**** Material supplied ****

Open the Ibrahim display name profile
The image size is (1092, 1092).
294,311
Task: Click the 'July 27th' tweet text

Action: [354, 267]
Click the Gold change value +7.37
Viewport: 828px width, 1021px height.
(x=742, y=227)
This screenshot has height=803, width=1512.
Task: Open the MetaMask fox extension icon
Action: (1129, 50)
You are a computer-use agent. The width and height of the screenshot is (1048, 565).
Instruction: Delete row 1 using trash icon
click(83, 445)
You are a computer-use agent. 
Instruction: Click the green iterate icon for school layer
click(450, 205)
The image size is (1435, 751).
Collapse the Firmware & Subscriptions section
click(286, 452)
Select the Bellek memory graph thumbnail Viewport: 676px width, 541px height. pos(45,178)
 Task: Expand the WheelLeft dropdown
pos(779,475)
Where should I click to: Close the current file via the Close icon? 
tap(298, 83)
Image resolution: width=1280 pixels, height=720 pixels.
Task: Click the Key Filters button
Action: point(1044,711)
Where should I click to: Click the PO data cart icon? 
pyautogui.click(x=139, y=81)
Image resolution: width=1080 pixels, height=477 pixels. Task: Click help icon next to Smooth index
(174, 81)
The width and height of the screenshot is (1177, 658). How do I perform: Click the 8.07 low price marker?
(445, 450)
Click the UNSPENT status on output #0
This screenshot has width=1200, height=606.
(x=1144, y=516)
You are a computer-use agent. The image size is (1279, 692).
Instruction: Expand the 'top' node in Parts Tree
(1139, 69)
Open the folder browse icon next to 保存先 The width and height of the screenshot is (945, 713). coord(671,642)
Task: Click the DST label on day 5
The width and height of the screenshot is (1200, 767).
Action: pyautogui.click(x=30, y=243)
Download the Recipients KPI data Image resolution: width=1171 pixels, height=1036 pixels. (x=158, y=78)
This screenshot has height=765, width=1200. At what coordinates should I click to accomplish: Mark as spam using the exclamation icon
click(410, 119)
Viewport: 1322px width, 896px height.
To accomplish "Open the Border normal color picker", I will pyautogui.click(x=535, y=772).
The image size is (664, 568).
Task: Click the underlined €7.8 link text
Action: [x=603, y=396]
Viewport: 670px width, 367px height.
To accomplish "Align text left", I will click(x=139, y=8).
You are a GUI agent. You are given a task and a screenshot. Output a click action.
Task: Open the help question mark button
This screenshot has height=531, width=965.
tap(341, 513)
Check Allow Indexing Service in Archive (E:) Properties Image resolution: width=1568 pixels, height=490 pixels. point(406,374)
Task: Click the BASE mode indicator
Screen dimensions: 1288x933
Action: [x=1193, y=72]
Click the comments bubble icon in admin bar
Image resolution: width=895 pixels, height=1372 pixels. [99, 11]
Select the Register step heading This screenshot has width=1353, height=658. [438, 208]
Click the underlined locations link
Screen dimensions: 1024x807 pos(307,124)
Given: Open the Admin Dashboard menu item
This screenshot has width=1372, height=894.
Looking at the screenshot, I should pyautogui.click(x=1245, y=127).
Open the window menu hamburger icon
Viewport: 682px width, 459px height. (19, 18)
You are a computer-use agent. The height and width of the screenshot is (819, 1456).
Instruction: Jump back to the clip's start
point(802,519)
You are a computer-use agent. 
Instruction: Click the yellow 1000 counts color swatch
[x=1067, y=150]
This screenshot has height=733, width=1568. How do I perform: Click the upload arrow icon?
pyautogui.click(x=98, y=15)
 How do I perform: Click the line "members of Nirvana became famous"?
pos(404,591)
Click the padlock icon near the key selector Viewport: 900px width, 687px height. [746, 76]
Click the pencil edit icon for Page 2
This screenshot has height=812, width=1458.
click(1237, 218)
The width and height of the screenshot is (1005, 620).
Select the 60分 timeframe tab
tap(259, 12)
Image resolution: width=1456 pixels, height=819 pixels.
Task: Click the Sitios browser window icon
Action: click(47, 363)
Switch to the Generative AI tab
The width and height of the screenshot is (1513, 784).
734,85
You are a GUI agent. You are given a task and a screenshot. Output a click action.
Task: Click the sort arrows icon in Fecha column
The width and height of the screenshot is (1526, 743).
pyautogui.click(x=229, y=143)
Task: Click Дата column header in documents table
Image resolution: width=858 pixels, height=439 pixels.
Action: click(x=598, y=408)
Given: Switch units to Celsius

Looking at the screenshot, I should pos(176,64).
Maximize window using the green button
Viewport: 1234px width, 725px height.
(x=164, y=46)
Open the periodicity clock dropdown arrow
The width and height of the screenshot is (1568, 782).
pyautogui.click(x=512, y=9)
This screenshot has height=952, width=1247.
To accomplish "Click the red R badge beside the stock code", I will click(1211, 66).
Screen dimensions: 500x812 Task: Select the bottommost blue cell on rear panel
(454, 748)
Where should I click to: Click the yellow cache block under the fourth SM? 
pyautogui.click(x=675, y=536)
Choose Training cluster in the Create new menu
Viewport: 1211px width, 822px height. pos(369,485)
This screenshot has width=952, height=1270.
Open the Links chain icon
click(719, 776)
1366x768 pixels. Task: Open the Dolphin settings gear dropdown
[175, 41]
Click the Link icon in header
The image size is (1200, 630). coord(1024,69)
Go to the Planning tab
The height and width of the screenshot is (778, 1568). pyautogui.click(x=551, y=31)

****

Set task => Reproduce the entire listing above line for line, without changing anything.

Exercise response =>
Open the Ibrahim display name profile
The image size is (1092, 1092).
294,311
Task: Click the 'July 27th' tweet text

Action: [354, 267]
Click the Gold change value +7.37
Viewport: 828px width, 1021px height.
(x=742, y=227)
This screenshot has height=803, width=1512.
Task: Open the MetaMask fox extension icon
Action: (1129, 50)
You are a computer-use agent. The width and height of the screenshot is (1048, 565).
Instruction: Delete row 1 using trash icon
click(83, 445)
You are a computer-use agent. 
Instruction: Click the green iterate icon for school layer
click(450, 205)
The image size is (1435, 751).
Collapse the Firmware & Subscriptions section
click(286, 452)
Select the Bellek memory graph thumbnail Viewport: 676px width, 541px height. pos(45,178)
 Task: Expand the WheelLeft dropdown
pos(779,475)
Where should I click to: Close the current file via the Close icon? 
tap(298, 83)
Image resolution: width=1280 pixels, height=720 pixels.
Task: Click the Key Filters button
Action: point(1044,711)
Where should I click to: Click the PO data cart icon? 
pyautogui.click(x=139, y=81)
Image resolution: width=1080 pixels, height=477 pixels. Task: Click help icon next to Smooth index
(174, 81)
The width and height of the screenshot is (1177, 658). How do I perform: Click the 8.07 low price marker?
(445, 450)
Click the UNSPENT status on output #0
This screenshot has width=1200, height=606.
(x=1144, y=516)
You are a computer-use agent. The image size is (1279, 692).
Instruction: Expand the 'top' node in Parts Tree
(1139, 69)
Open the folder browse icon next to 保存先 The width and height of the screenshot is (945, 713). coord(671,642)
Task: Click the DST label on day 5
The width and height of the screenshot is (1200, 767).
Action: pyautogui.click(x=30, y=243)
Download the Recipients KPI data Image resolution: width=1171 pixels, height=1036 pixels. (x=158, y=78)
This screenshot has height=765, width=1200. At what coordinates should I click to accomplish: Mark as spam using the exclamation icon
click(410, 119)
Viewport: 1322px width, 896px height.
To accomplish "Open the Border normal color picker", I will pyautogui.click(x=535, y=772).
The image size is (664, 568).
Task: Click the underlined €7.8 link text
Action: [x=603, y=396]
Viewport: 670px width, 367px height.
To accomplish "Align text left", I will click(x=139, y=8).
You are a GUI agent. You are given a task and a screenshot. Output a click action.
Task: Open the help question mark button
This screenshot has height=531, width=965.
tap(341, 513)
Check Allow Indexing Service in Archive (E:) Properties Image resolution: width=1568 pixels, height=490 pixels. point(406,374)
Task: Click the BASE mode indicator
Screen dimensions: 1288x933
Action: [x=1193, y=72]
Click the comments bubble icon in admin bar
Image resolution: width=895 pixels, height=1372 pixels. [99, 11]
Select the Register step heading This screenshot has width=1353, height=658. [438, 208]
Click the underlined locations link
Screen dimensions: 1024x807 pos(307,124)
Given: Open the Admin Dashboard menu item
This screenshot has width=1372, height=894.
Looking at the screenshot, I should pyautogui.click(x=1245, y=127).
Open the window menu hamburger icon
Viewport: 682px width, 459px height. (19, 18)
You are a computer-use agent. The height and width of the screenshot is (819, 1456).
Instruction: Jump back to the clip's start
point(802,519)
You are a computer-use agent. 
Instruction: Click the yellow 1000 counts color swatch
[x=1067, y=150]
This screenshot has height=733, width=1568. How do I perform: Click the upload arrow icon?
pyautogui.click(x=98, y=15)
 How do I perform: Click the line "members of Nirvana became famous"?
pos(404,591)
Click the padlock icon near the key selector Viewport: 900px width, 687px height. [746, 76]
Click the pencil edit icon for Page 2
This screenshot has height=812, width=1458.
click(1237, 218)
The width and height of the screenshot is (1005, 620).
Select the 60分 timeframe tab
tap(259, 12)
Image resolution: width=1456 pixels, height=819 pixels.
Task: Click the Sitios browser window icon
Action: click(47, 363)
Switch to the Generative AI tab
The width and height of the screenshot is (1513, 784).
734,85
You are a GUI agent. You are given a task and a screenshot. Output a click action.
Task: Click the sort arrows icon in Fecha column
The width and height of the screenshot is (1526, 743).
pyautogui.click(x=229, y=143)
Task: Click Дата column header in documents table
Image resolution: width=858 pixels, height=439 pixels.
Action: click(x=598, y=408)
Given: Switch units to Celsius

Looking at the screenshot, I should pos(176,64).
Maximize window using the green button
Viewport: 1234px width, 725px height.
(x=164, y=46)
Open the periodicity clock dropdown arrow
The width and height of the screenshot is (1568, 782).
pyautogui.click(x=512, y=9)
This screenshot has height=952, width=1247.
To accomplish "Click the red R badge beside the stock code", I will click(1211, 66).
Screen dimensions: 500x812 Task: Select the bottommost blue cell on rear panel
(454, 748)
Where should I click to: Click the yellow cache block under the fourth SM? 
pyautogui.click(x=675, y=536)
Choose Training cluster in the Create new menu
Viewport: 1211px width, 822px height. pos(369,485)
This screenshot has width=952, height=1270.
Open the Links chain icon
click(719, 776)
1366x768 pixels. Task: Open the Dolphin settings gear dropdown
[175, 41]
Click the Link icon in header
The image size is (1200, 630). coord(1024,69)
Go to the Planning tab
The height and width of the screenshot is (778, 1568). pyautogui.click(x=551, y=31)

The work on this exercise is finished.